● **GIVEN RECORDS**:
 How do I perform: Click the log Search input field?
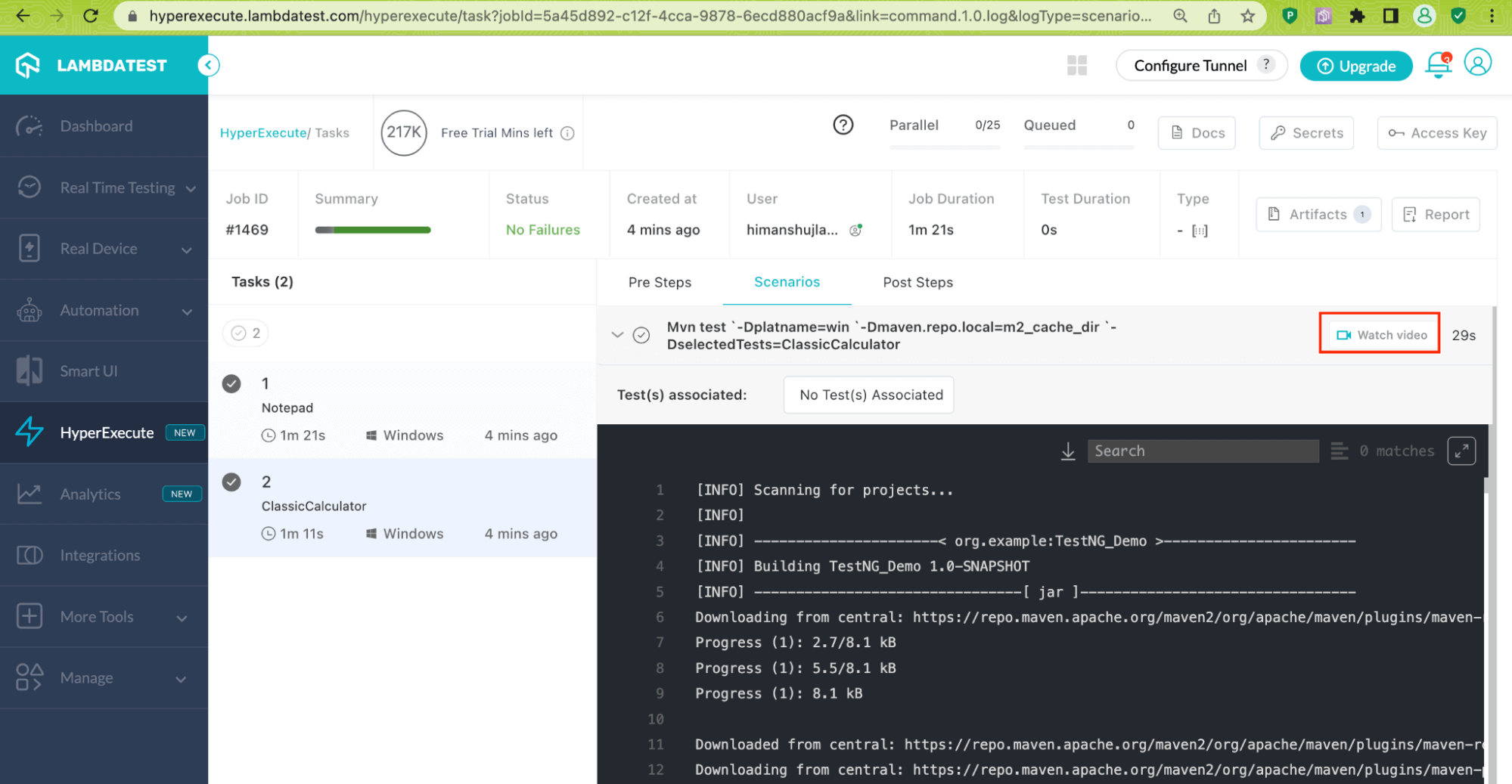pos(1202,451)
==
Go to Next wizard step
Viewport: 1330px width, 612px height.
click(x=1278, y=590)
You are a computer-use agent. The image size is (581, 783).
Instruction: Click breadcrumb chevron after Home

● **ASSIGNED TASK**:
In the listing above, find the line with "You are a computer-use" and the line with "Instruction: Click breadcrumb", then reproduce both and every line between them exactly.

● **TASK ANSWER**:
You are a computer-use agent. The image size is (581, 783).
Instruction: Click breadcrumb chevron after Home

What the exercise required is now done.